HSC's 13th Annual Wall Street Comes to Washington Conference
Originally published by the Center for Studying Health System Change
Published: February 2001
Updated: April 8, 2026
Originally published as a Conference Transcript by the Center for Studying Health System Change (HSC), 2008. HSC's 13th Annual Wall Street Comes to Washington Conference. HSC was a nonpartisan policy research organization funded principally by the Robert Wood Johnson Foundation.
HSC's 13th Annual Wall Street Comes to Washington Conference
The 13th Annual Wall Street Comes to Washington Conference, held in late 2008, convened equity analysts from major financial firms alongside health policy experts to analyze health care market developments and their policy ramifications. Paul Ginsburg, HSC president, moderated the discussion. The conference was organized around two panels: the first addressing health insurance market trends and the second focusing on health care provider markets.
Panel One: Health Insurance Market Trends
The first panel explored the potential impact of the 2008 presidential election on health care reform, the trajectory of Medicare Advantage enrollment with particular attention to the growing role of private fee-for-service plans, insurance premium trends in the commercial market, employers' and health plans' increasing focus on wellness and prevention initiatives, and the state of consumer-directed health plans. Panelists included Christine Arnold, formerly of Morgan Stanley, and Robert Laszewski, president of Health Policy and Strategy Associates, among others.
The discussion of Medicare Advantage centered on the rapid growth of private fee-for-service (PFFS) plans, which had enrolled large numbers of beneficiaries by offering richer benefits without requiring provider network contracts. Analysts debated whether the incoming administration would move to cut PFFS payments, which exceeded traditional Medicare costs, and what that would mean for plan participation and beneficiary enrollment. The panel also examined the trend toward consumer-directed health plans, noting that while enrollment in high-deductible plans linked to health savings accounts continued to grow, these products remained concentrated among higher-income workers and had not yet proven their ability to slow spending growth in a meaningful way.

▶ [DATA EXCERPTS]:
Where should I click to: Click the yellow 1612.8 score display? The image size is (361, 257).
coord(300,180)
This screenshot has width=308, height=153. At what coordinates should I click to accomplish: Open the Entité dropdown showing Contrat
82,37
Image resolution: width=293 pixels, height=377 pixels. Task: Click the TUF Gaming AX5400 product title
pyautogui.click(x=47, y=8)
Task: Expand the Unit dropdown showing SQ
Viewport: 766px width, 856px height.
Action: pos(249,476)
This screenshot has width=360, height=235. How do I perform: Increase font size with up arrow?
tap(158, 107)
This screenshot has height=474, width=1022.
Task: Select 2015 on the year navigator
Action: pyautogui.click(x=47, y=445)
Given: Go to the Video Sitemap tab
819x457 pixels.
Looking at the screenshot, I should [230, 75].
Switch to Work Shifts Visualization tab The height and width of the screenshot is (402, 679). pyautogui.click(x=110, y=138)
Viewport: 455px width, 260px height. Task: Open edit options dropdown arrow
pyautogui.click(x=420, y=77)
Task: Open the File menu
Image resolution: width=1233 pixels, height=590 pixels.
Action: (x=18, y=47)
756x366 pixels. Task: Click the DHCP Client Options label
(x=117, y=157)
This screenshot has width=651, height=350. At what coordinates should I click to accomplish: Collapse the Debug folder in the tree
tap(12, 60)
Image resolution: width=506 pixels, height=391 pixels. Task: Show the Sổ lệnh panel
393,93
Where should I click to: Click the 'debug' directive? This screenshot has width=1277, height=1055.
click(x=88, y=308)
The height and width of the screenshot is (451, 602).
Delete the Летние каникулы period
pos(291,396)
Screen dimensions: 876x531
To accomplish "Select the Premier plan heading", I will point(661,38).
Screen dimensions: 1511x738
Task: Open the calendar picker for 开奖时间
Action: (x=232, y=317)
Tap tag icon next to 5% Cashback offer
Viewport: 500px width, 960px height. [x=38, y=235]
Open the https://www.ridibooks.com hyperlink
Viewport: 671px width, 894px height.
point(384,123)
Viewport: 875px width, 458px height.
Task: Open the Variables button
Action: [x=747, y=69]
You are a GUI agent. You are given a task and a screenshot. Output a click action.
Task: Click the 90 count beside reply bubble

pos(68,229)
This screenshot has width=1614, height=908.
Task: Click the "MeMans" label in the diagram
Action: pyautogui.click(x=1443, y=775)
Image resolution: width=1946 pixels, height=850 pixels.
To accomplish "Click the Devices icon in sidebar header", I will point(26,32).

▶ [PROBLEM SET]:
1. According to the conference summary, how had private fee-for-service plans drawn large numbers of Medicare beneficiaries? Answer in one to three sentences.
2. Reproduce the conference summary word for word, from "Panel One: Health" up to and including "Associates, among others.".
The records stand apart from the conference summary as separate material.

▶ [ACTIVITY ANSWERS]:
1. Private fee-for-service plans enrolled large numbers of beneficiaries by offering richer benefits. They also did not require provider network contracts.

2.
Panel One: Health Insurance Market Trends
The first panel explored the potential impact of the 2008 presidential election on health care reform, the trajectory of Medicare Advantage enrollment with particular attention to the growing role of private fee-for-service plans, insurance premium trends in the commercial market, employers' and health plans' increasing focus on wellness and prevention initiatives, and the state of consumer-directed health plans. Panelists included Christine Arnold, formerly of Morgan Stanley, and Robert Laszewski, president of Health Policy and Strategy Associates, among others.